Compliance with Laws; Licenses. The businesses of each of the Company and its Subsidiaries have not been since the Applicable Date, and are not being, conducted in violation of any federal, state, local or foreign law, statute or ordinance, common law, or any rule, regulation, standard, judgment, order, writ, injunction, decree, arbitration award, agency requirement, license or permit of any Governmental Entity (collectively, “Laws”), except for violations that, individually or in the aggregate, are not reasonably likely to have a Company Material Adverse Effect. Except with respect to regulatory matters covered by Section 6.5, no investigation or review by any Governmental Entity, NERC or PJM with respect to the Company or any of its Subsidiaries is pending or, to the Knowledge of the Company, threatened, nor has any Governmental Entity indicated an intention to conduct the same, except for such investigations or reviews, the outcome of which is not, individually or in the aggregate, reasonably likely to have a Company Material Adverse Effect.

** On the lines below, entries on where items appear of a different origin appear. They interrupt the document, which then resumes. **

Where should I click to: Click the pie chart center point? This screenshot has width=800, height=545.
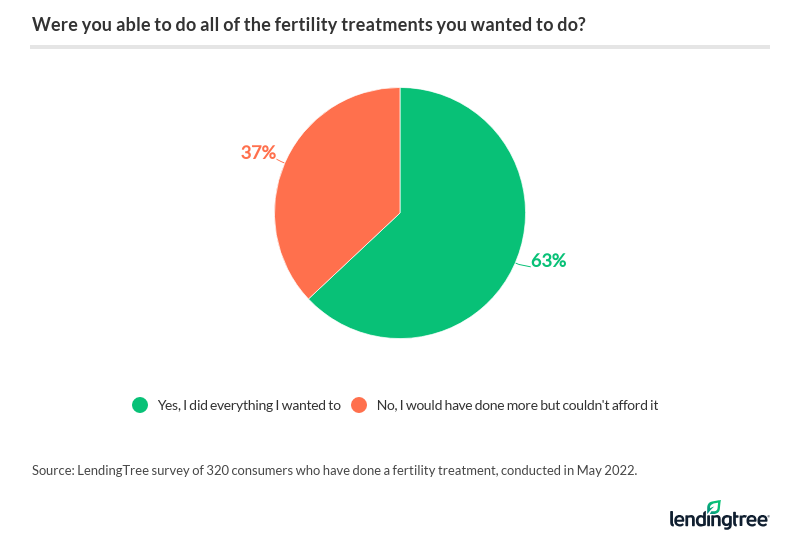[400, 213]
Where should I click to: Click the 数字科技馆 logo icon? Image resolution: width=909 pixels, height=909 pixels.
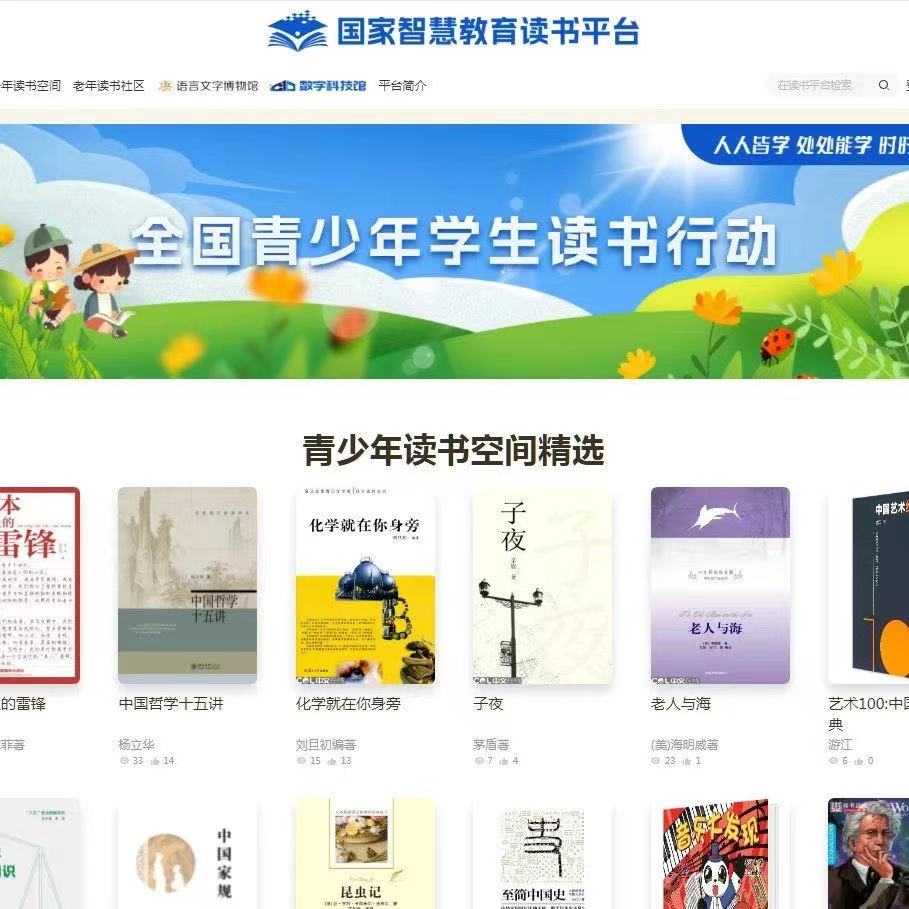(283, 86)
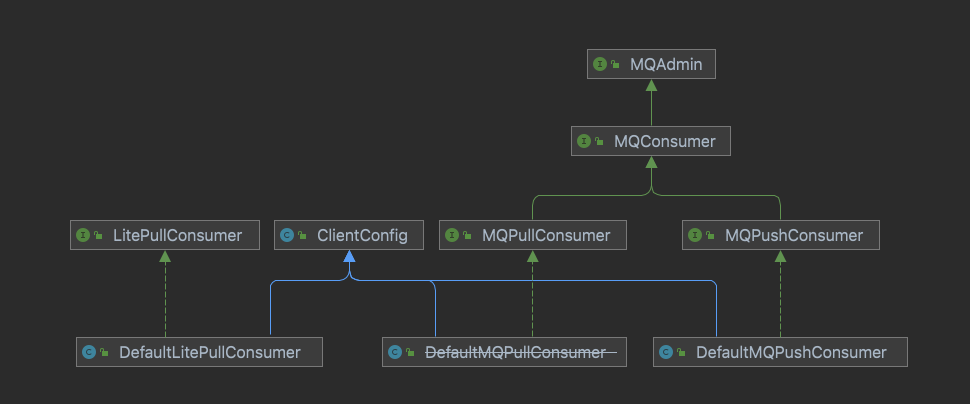Select the ClientConfig class label
Image resolution: width=970 pixels, height=404 pixels.
[x=363, y=236]
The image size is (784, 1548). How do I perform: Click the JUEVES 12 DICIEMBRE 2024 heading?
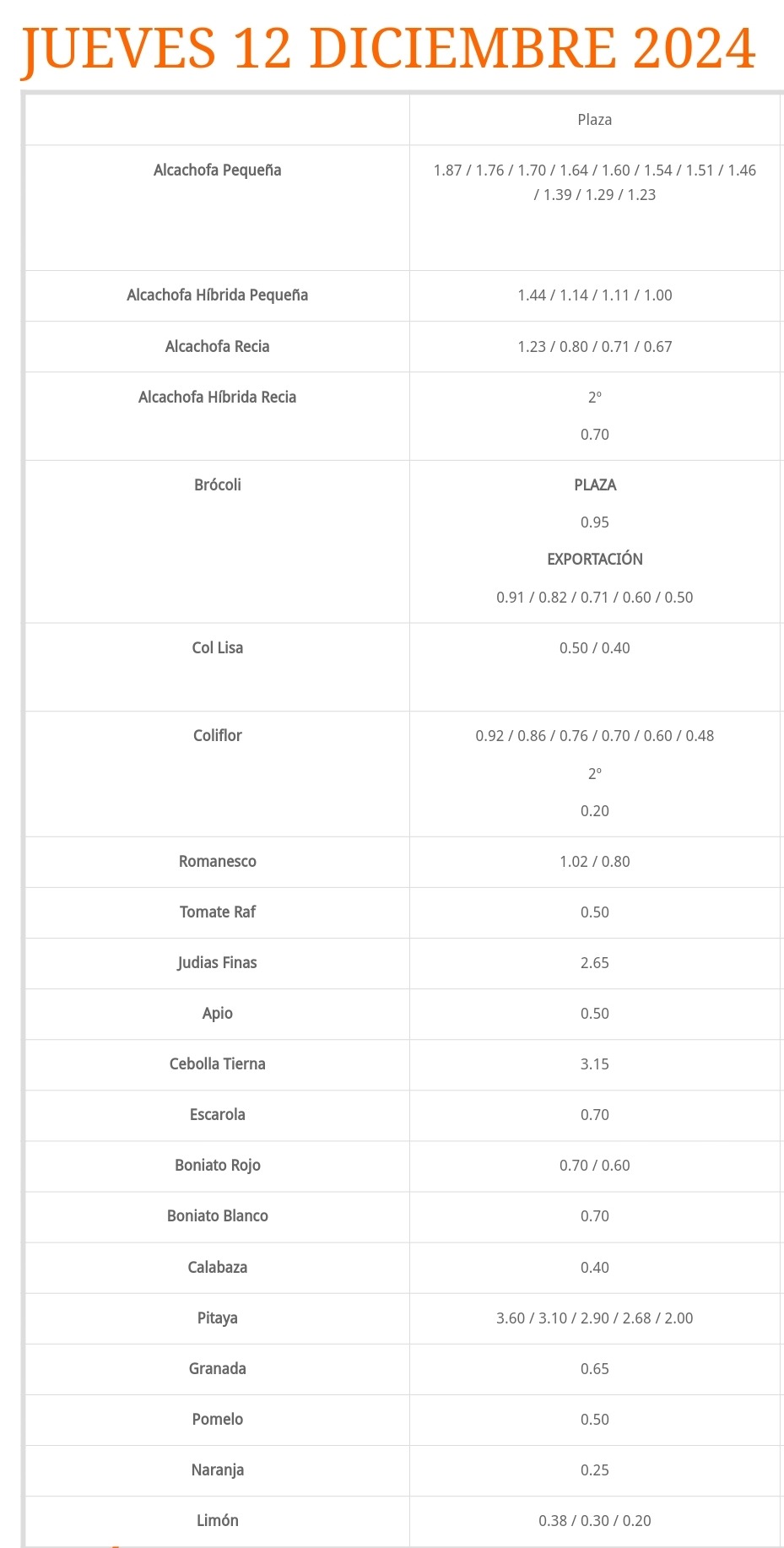coord(388,49)
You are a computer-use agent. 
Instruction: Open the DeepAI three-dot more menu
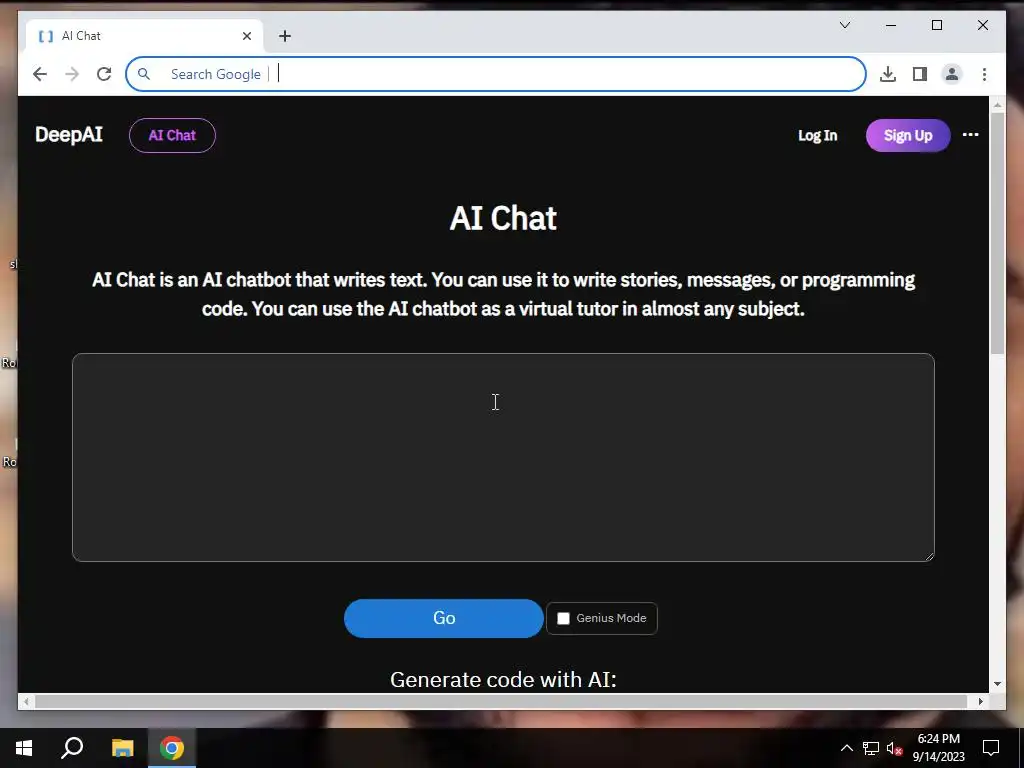point(970,135)
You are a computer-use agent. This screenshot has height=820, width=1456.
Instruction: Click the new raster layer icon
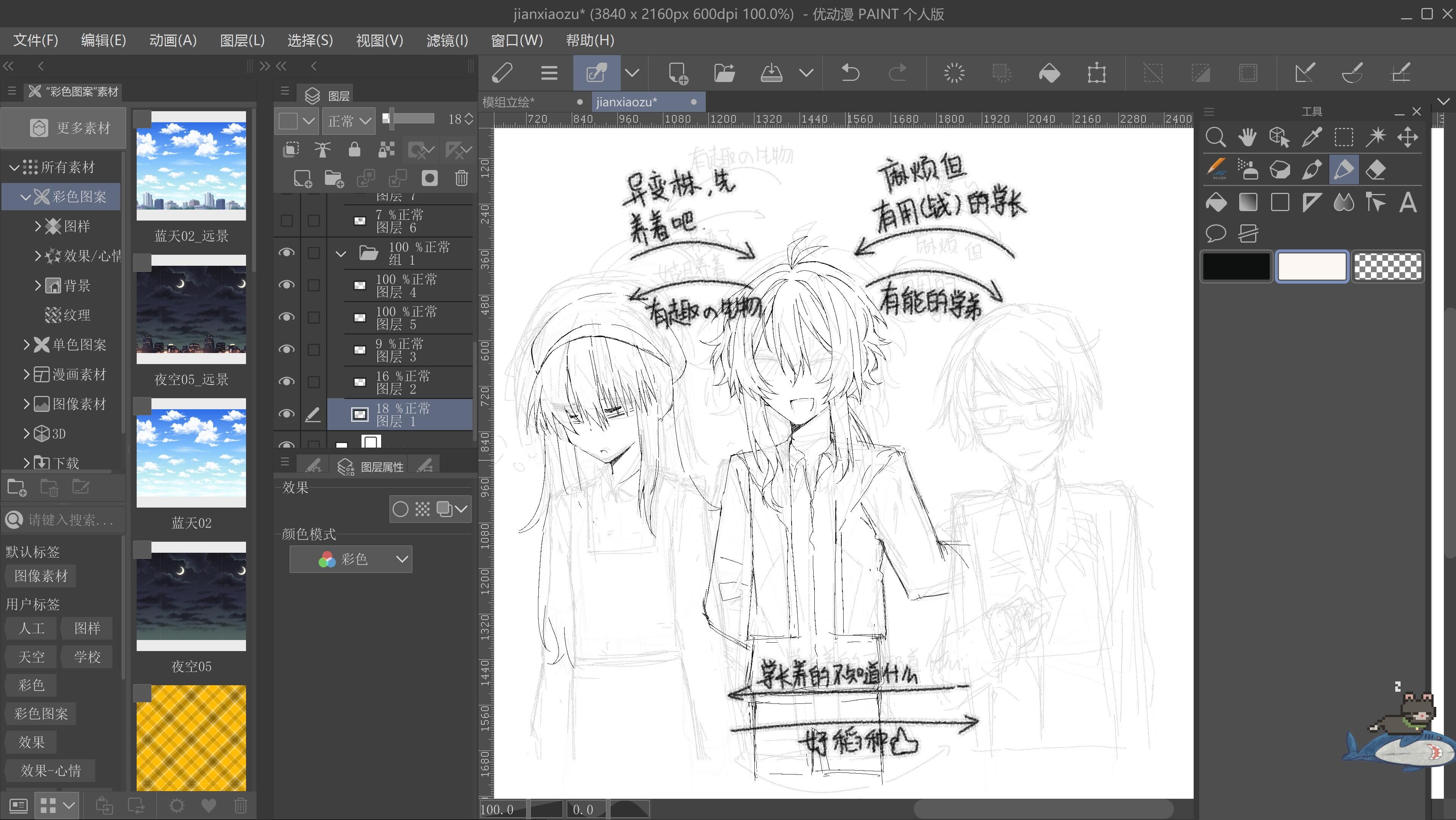[x=302, y=178]
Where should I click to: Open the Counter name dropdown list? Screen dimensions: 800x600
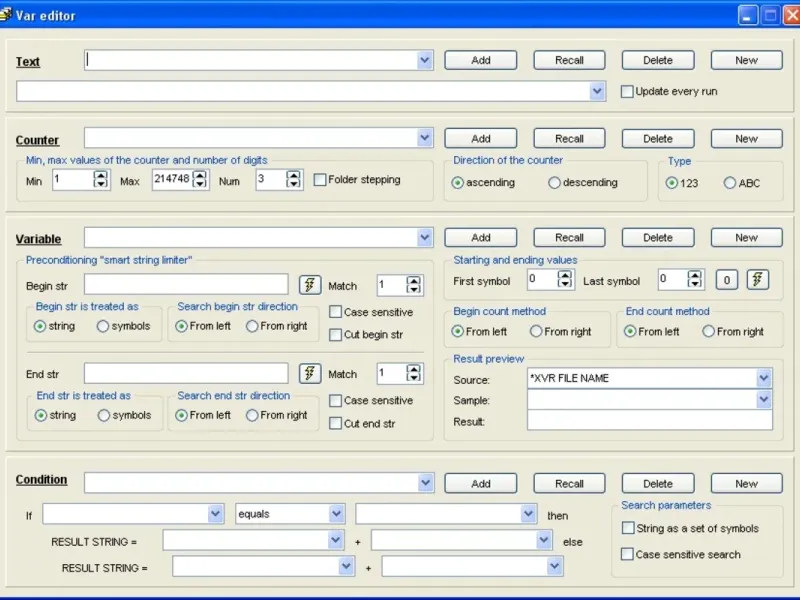(x=425, y=138)
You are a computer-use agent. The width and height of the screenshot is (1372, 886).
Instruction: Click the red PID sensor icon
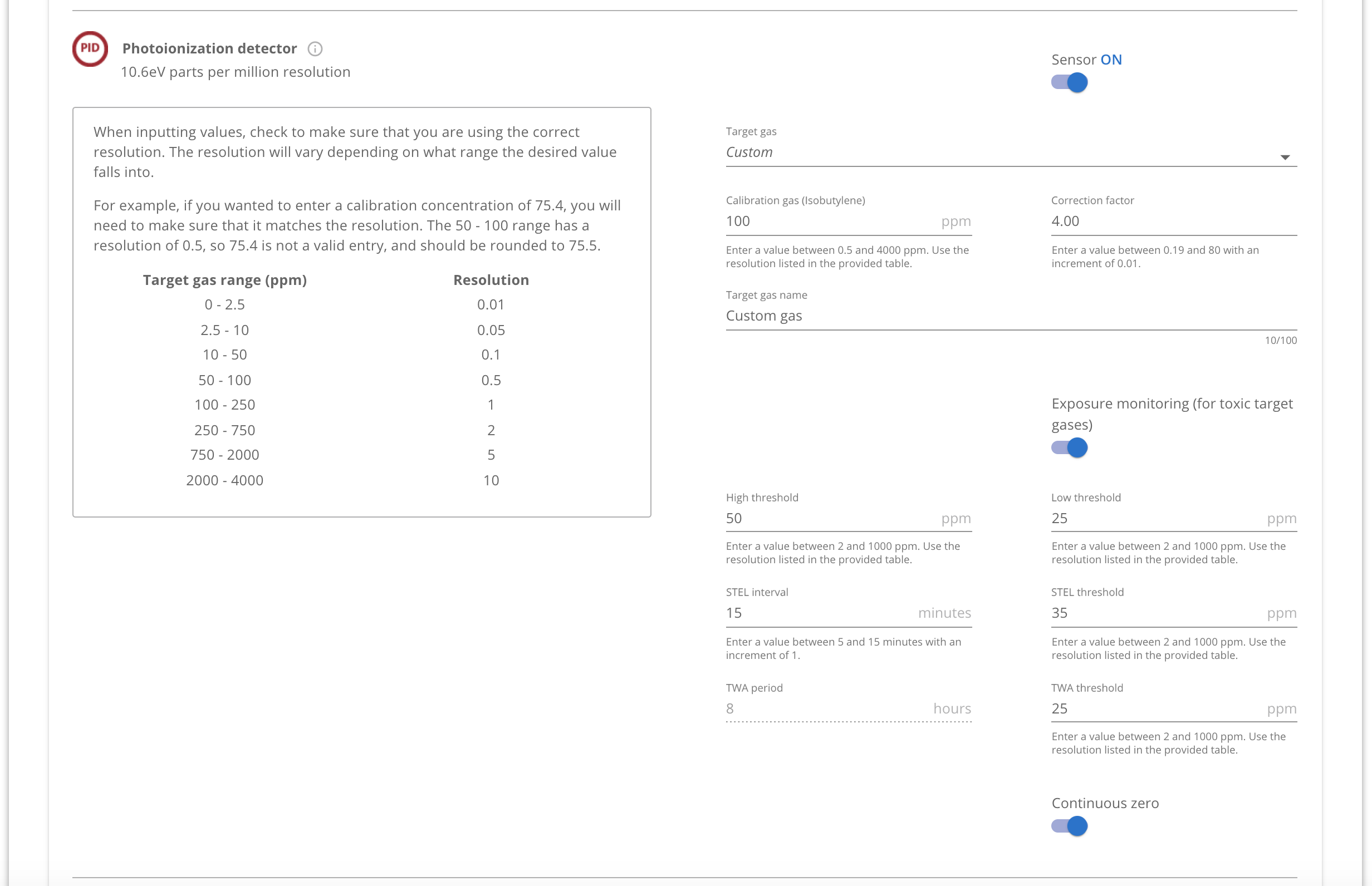90,48
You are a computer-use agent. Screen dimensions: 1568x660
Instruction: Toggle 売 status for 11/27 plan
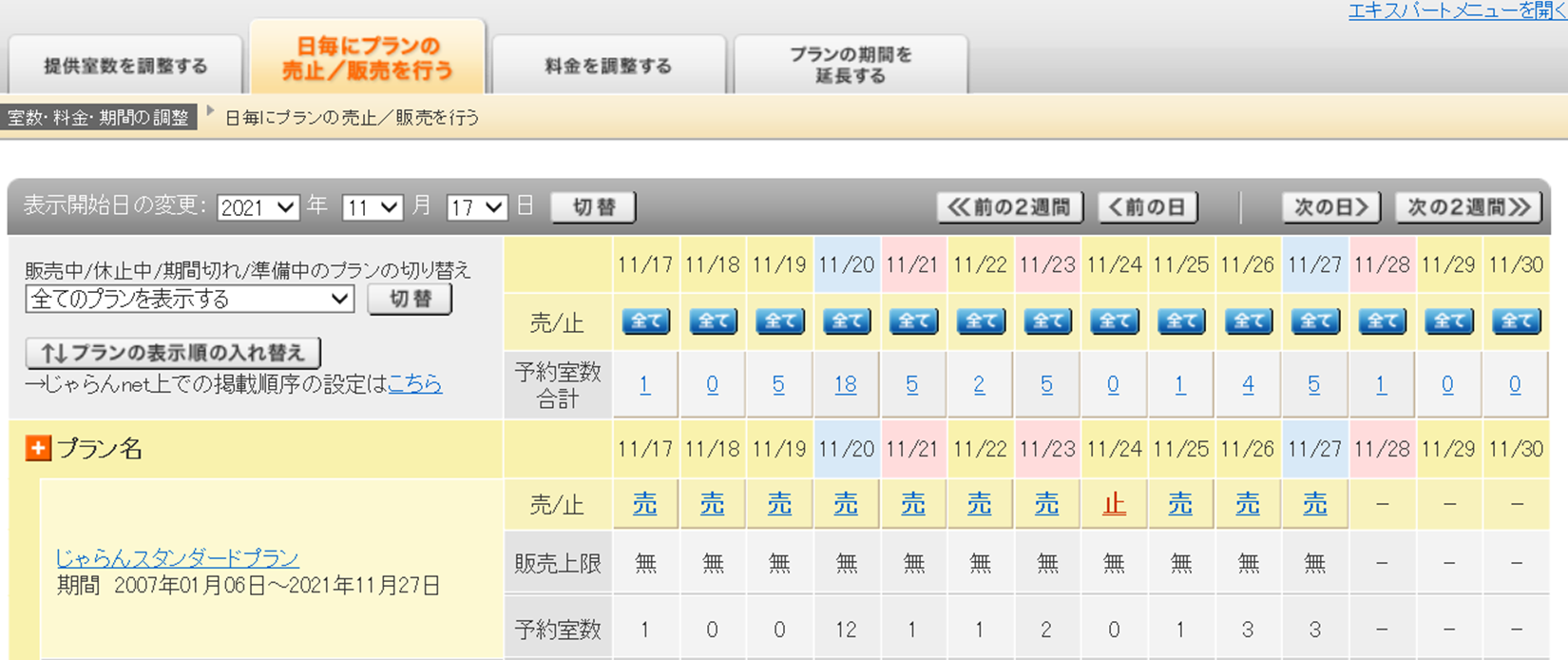coord(1314,504)
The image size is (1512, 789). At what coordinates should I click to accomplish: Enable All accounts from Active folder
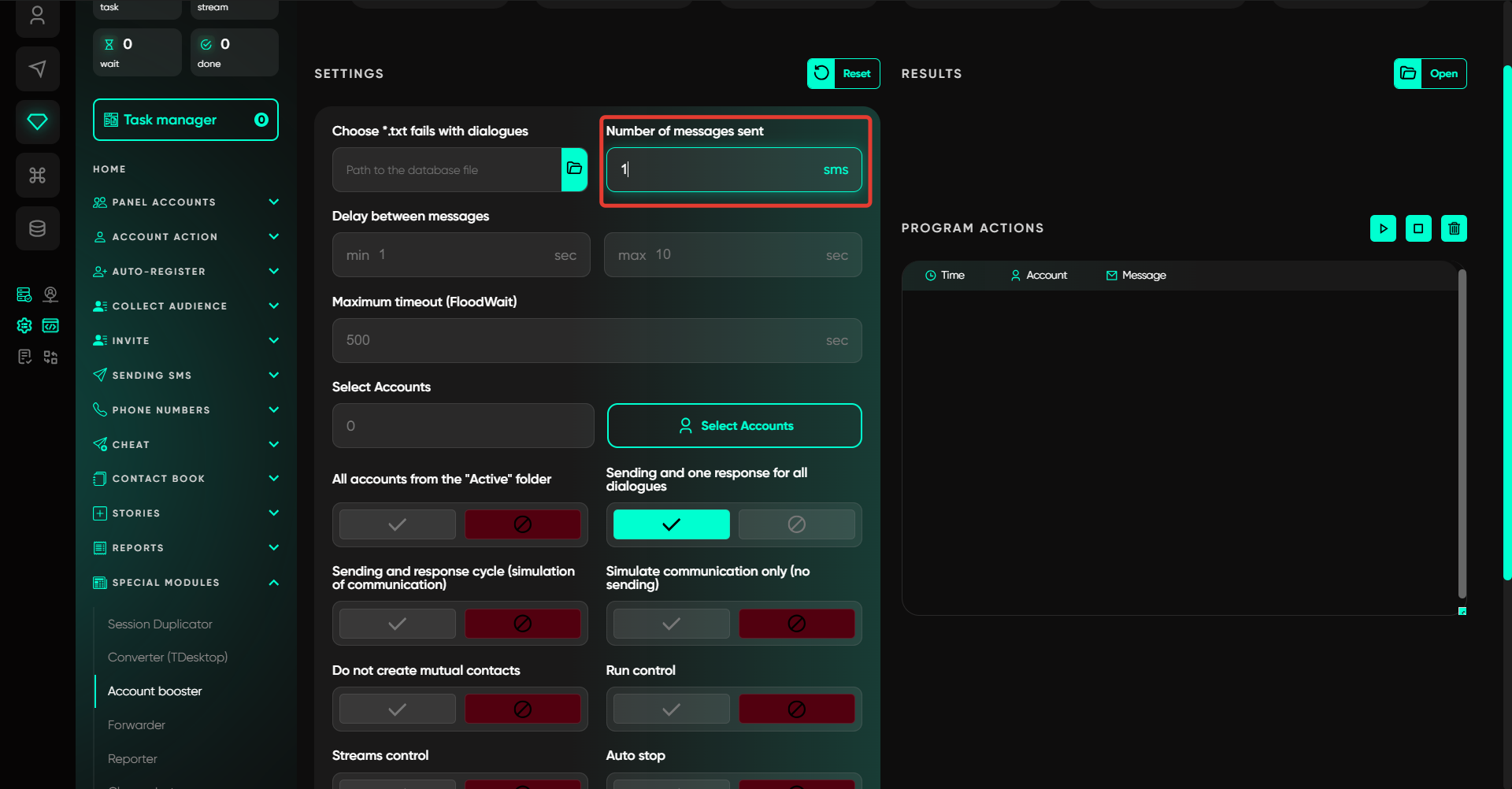(x=398, y=524)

The Company and its Subsidiaries each has obtained and is in compliance with all permits, certifications, approvals, registrations, consents, authorizations, franchises, variances, exemptions and orders issued or granted by a Governmental Entity, NERC or PJM (“Licenses”) necessary to conduct its business as presently conducted, except those the absence of which would not, individually or in the aggregate, reasonably be expected to have a Company Material Adverse Effect.